What the data showed
The existing flow problem
A repeated friction cost
Existing search flow — Before

Solution
Instead of improving the search form, I built a direct path that skipped it entirely.
My first instinct was to improve the existing search form — but I quickly ruled it out. Making the form easier to use doesn't help if users still have to use it every time. The problem wasn't how the search worked; it was that search was required at all. So I added a new section to the homepage: a dedicated view of this week's and next week's events, shown automatically without any form interaction.
01 Auto-detect the user's area
For guests, the section defaults to Tokyo (most events). For logged-in users, it pulls from their registered area. The moment the page loads, users already see relevant events — no input needed.
02 Weekend event shortcut
A new 'Events This Weekend' section on the homepage shows this week's and next week's events directly. Users reach the full event list in one tap, without touching any form.
03 Scannable card layout for mobile
Most users browse on mobile, so I prioritized browsing over inputting. Each event card shows the name, date, area, and remaining spots at a glance — easy to scan, easy to decide.
04 Design and built it myself
I handled everything from wireframes to production code (PHP + jQuery). By keeping design and development in one person, the final product matched the intended experience exactly — no lost detail in handoff.
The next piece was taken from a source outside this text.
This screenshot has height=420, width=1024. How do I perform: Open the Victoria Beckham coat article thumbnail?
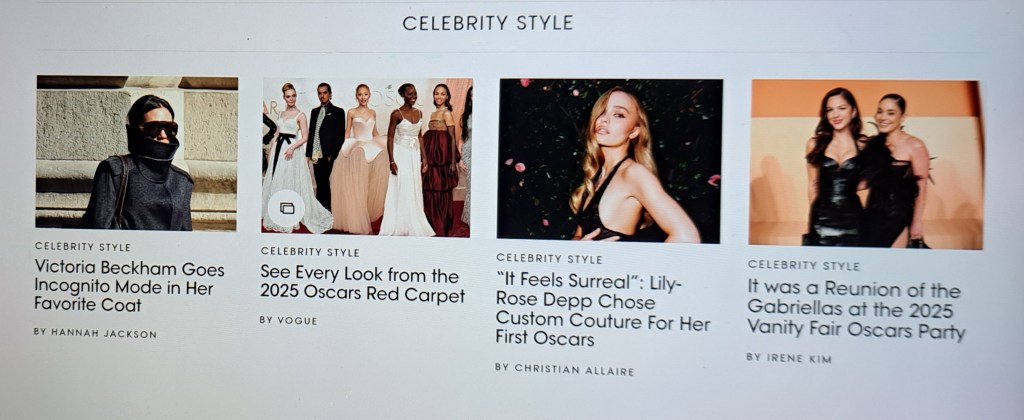click(x=136, y=153)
'Go This Weekend' module — After

Technical Edge
Owning the full process — from design to code — meant nothing got lost in translation.
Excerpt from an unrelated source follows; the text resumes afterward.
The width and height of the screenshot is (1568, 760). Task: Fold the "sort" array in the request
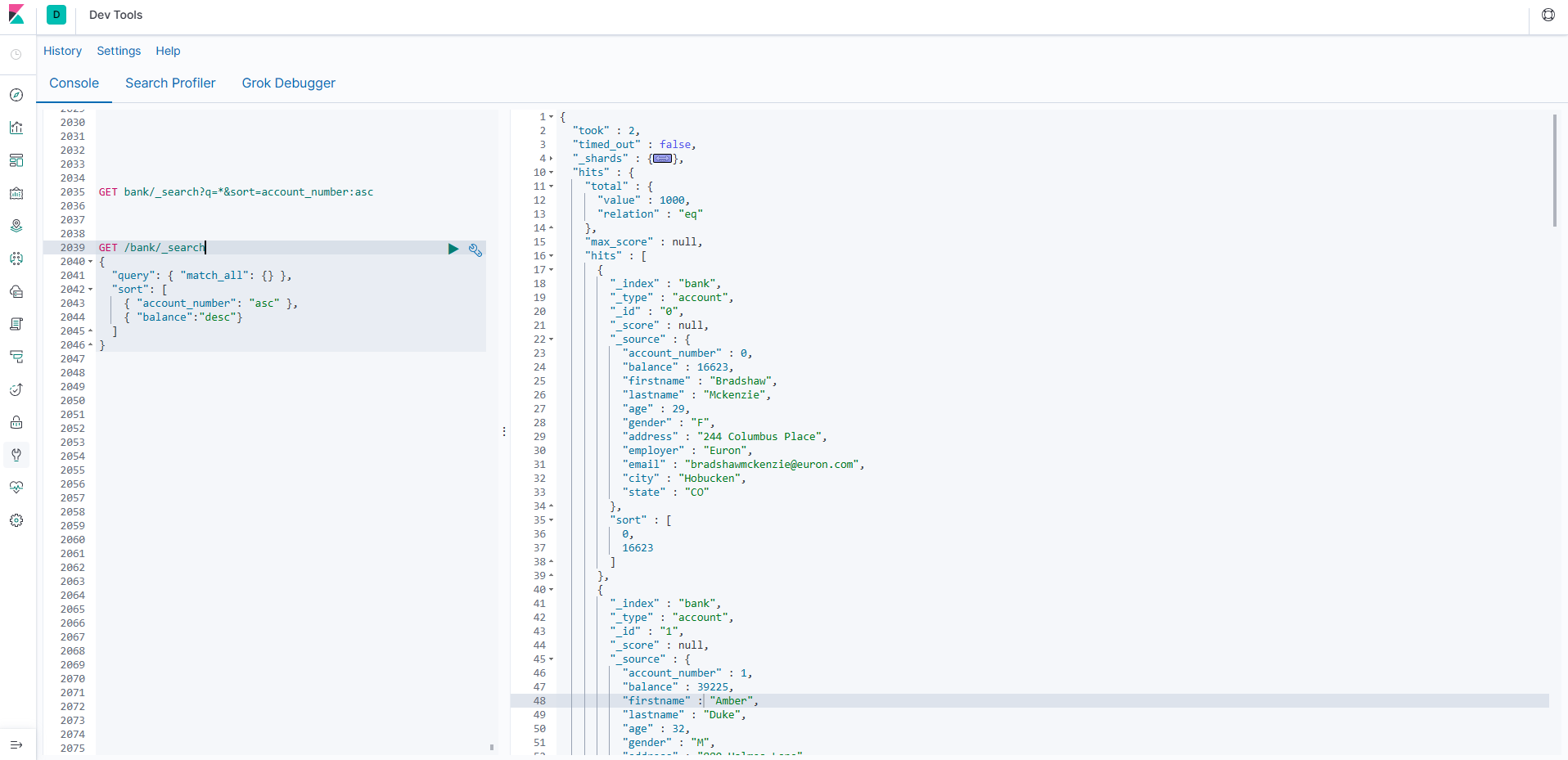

On this project I handled UX analysis, UI design, front-end, back-end, and post-release monitoring — all myself. When design and engineering are separate, intent gets lost between the two. By owning the full chain, every detail decided in design was implemented exactly as planned.
Scope
- Analyzed booking logs to identify the core drop-off
- Wireframed and designed the UI in Figma
- Built front-end and back-end in PHP (EC-CUBE / Laravel) and jQuery
- Monitored behavior after release and iterated
Implementation Lens
- Connected member DB and session to auto-set the default area
- Used AJAX so events load without a full page refresh
- Optimized tap count and card layout for mobile users
- No spec handoff — design decisions translated directly into code
Impact
Cutting the path to 1 step improved both conversions and the overall experience.
Effort Reduction
80%
Weekend event access went from 5 steps to 1. The repeated friction that users experienced every week was gone.
Conversion Impact
CVR ↑
Weekend event bookings increased. Shorter path to the right inventory meant more users completing a reservation.
Side effect
Support ↓
'Can't find events' support inquiries decreased. When users can find what they need on their own, support load drops too.
Learning
Ask what the real problem is before deciding what to improve.
Data tells you where to look, not what to build
When I saw the 85% figure, my first thought wasn't 'build a weekend UI' — it was 'why hasn't this been built already?' Data points you toward the right question, not directly to the answer. In this case, asking that follow-up question is what led to the right solution.
A generic UI can unintentionally disadvantage specific users
The existing search form looked fair — it treated every user the same. But in practice, the users who came most often (weekend event seekers) were the ones doing the most unnecessary work every time. Treating all users identically can mean treating the most frequent ones poorly.